What you need to do - One range is to be output from the listing below, exactly as written: the line with "網上商店 (984, 179)" to the line with "註冊 (905, 179)", both kept.

Data supplied -
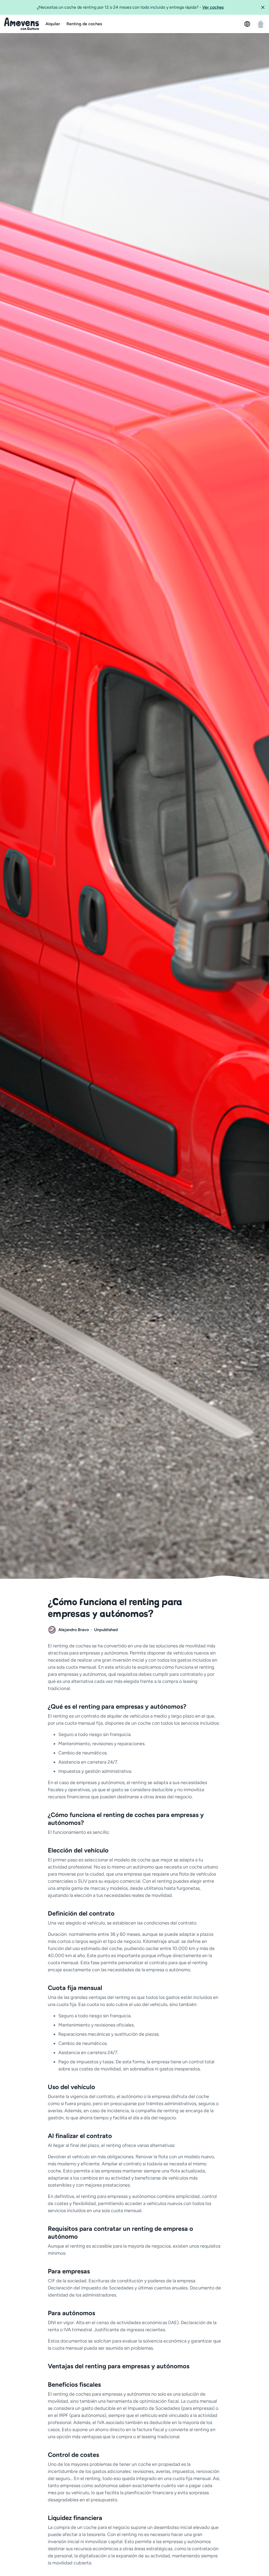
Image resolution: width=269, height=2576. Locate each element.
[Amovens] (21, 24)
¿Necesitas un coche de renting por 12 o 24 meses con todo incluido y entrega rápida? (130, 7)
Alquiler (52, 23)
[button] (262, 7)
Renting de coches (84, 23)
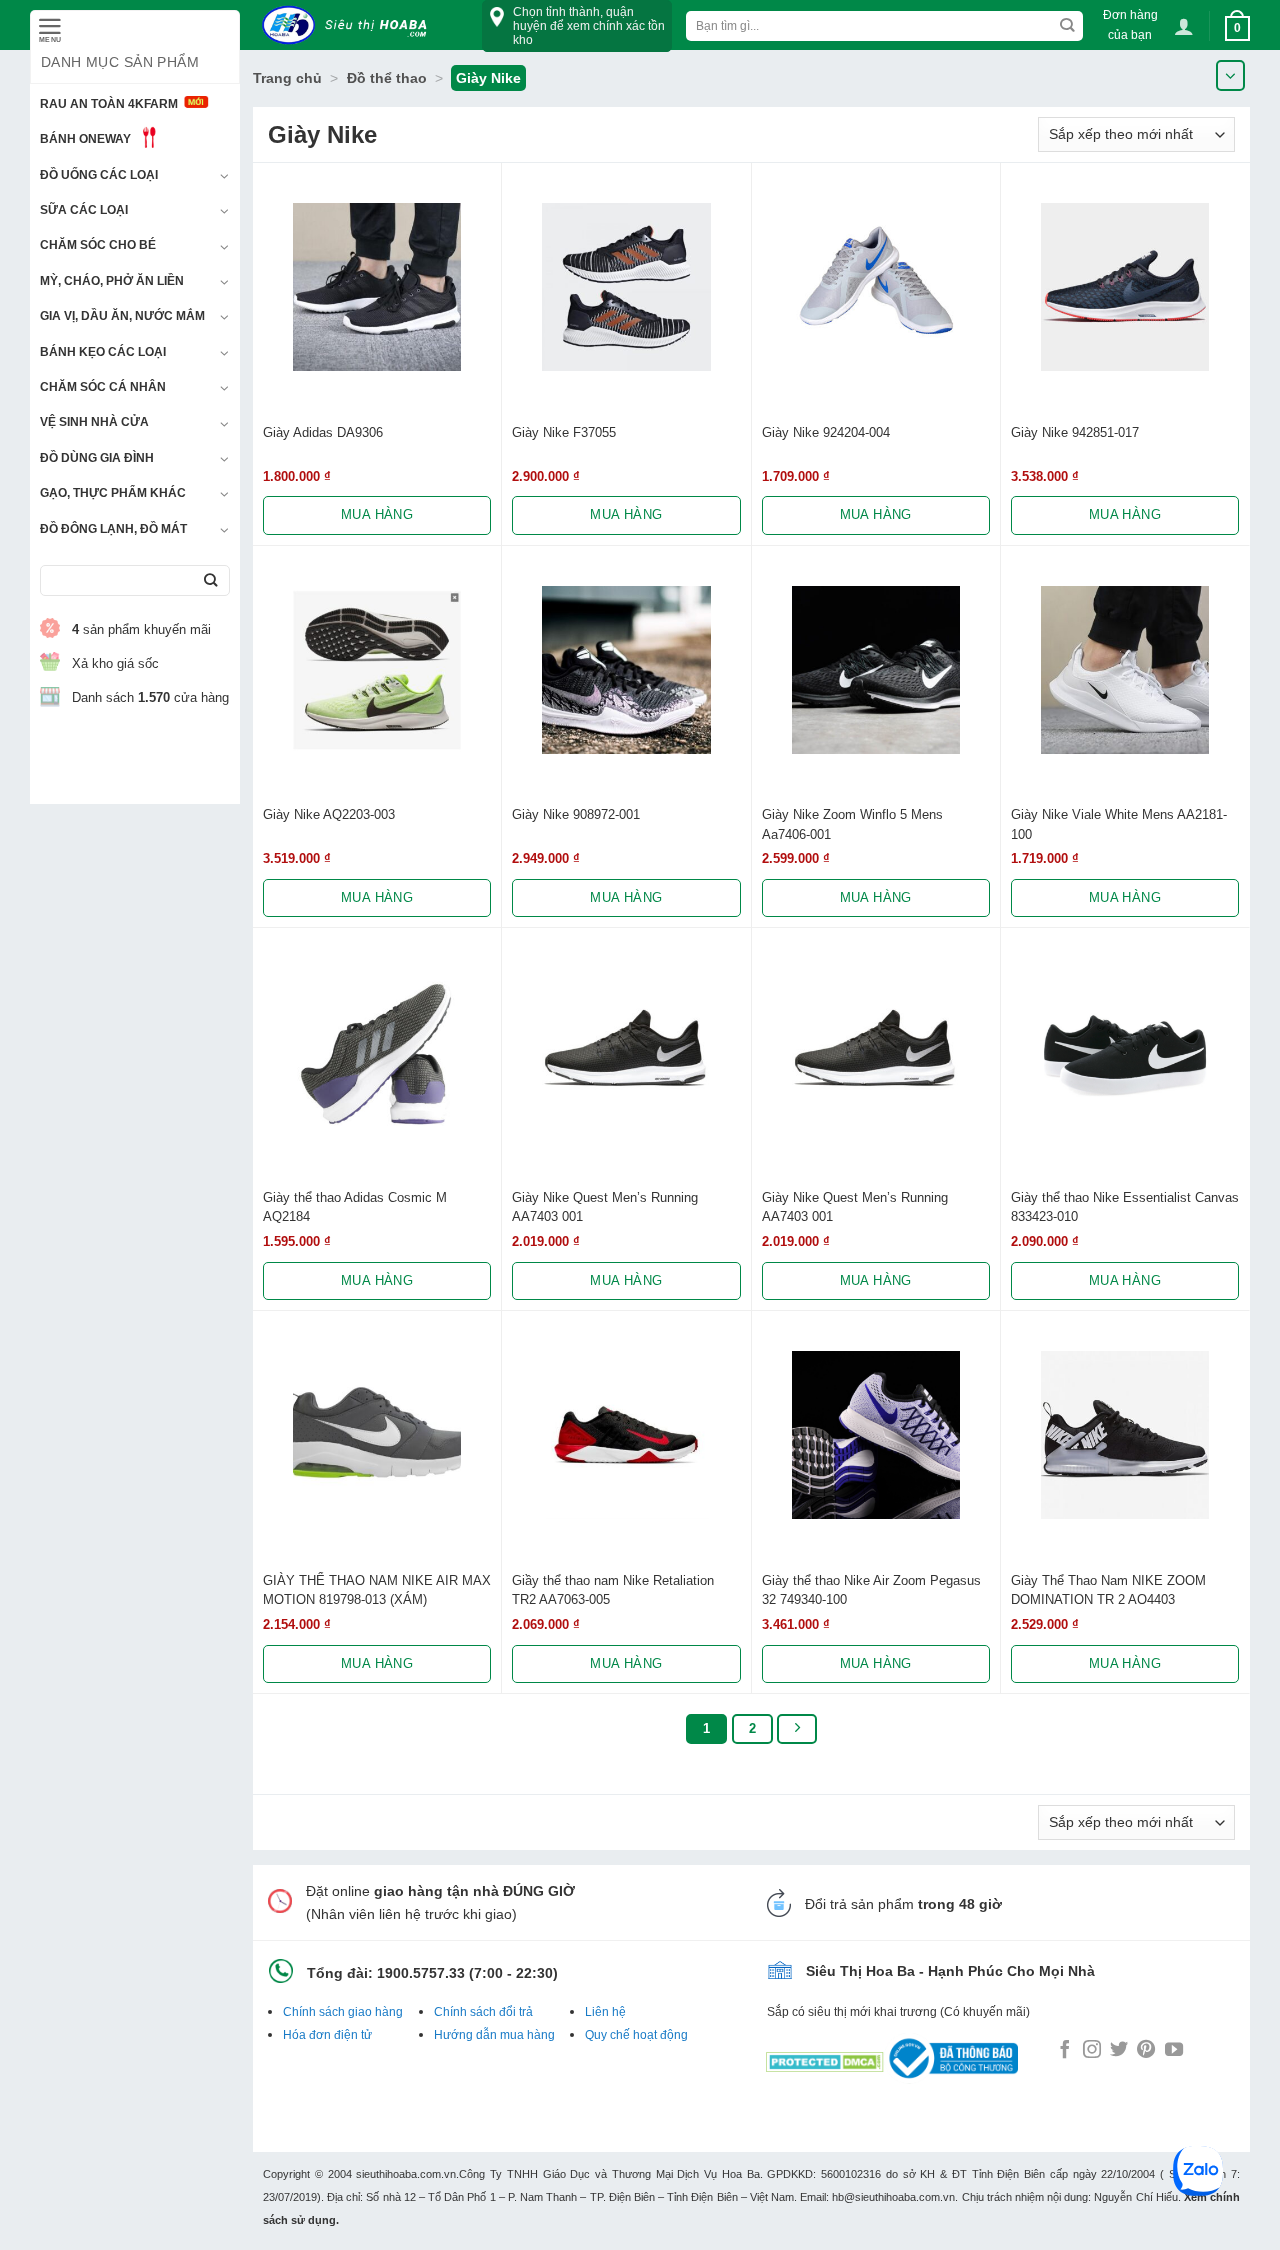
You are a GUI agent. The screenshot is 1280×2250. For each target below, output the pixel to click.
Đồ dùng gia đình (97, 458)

---

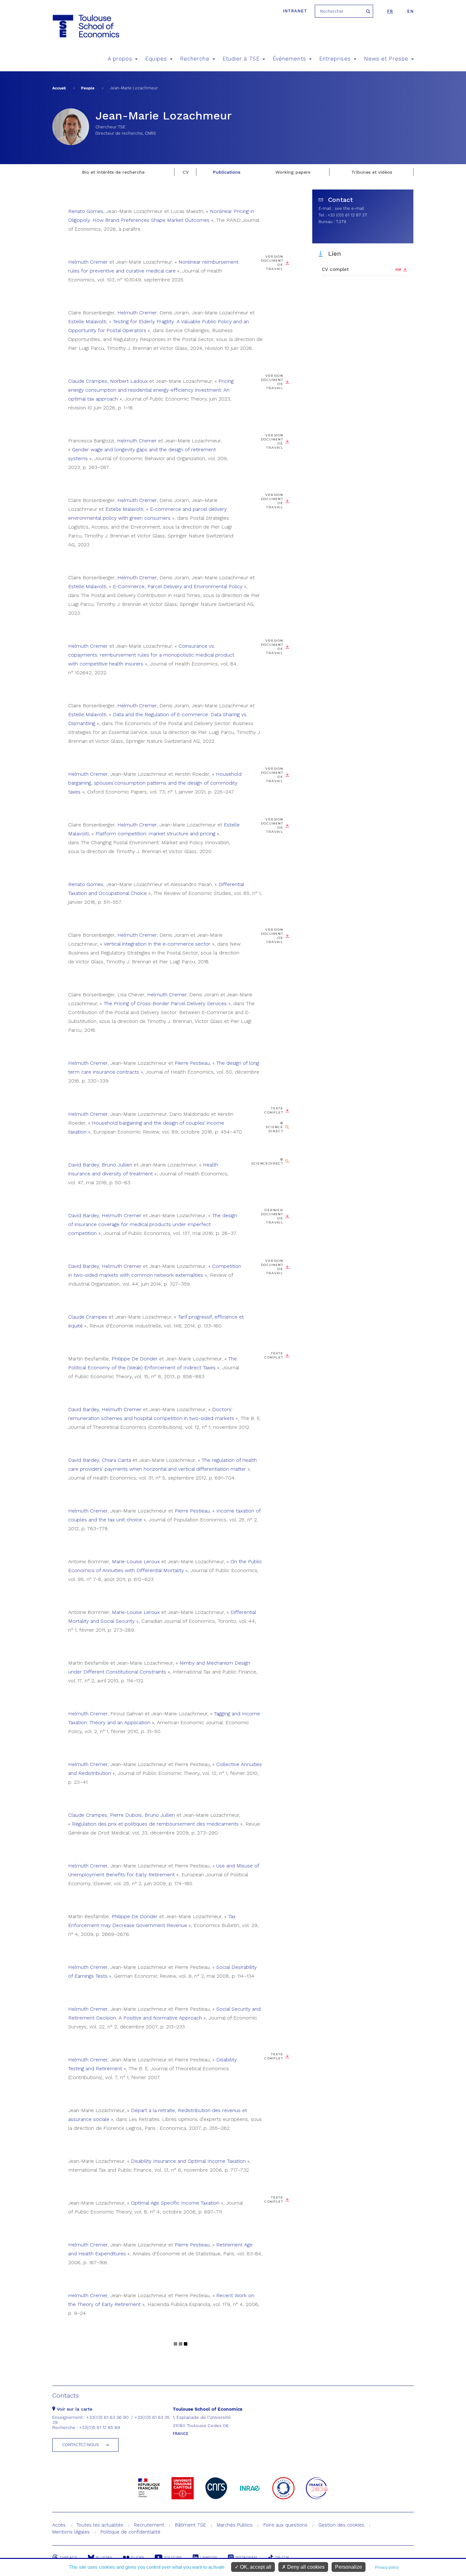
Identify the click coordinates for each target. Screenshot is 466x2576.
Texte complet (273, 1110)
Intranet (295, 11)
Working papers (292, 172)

--

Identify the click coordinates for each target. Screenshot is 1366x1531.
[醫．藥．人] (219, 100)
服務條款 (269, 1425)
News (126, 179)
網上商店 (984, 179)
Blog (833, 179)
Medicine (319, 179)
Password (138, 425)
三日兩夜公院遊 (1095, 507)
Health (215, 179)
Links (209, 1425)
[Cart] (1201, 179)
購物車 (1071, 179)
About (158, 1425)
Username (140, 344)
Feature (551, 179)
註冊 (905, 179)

Response -
網上商店 (984, 179)
Blog (833, 179)
Medicine (319, 179)
Password (138, 425)
三日兩夜公院遊 (1095, 507)
Health (215, 179)
Links (209, 1425)
[Cart] (1201, 179)
購物車 (1071, 179)
About (158, 1425)
Username (140, 344)
Feature (551, 179)
註冊 (905, 179)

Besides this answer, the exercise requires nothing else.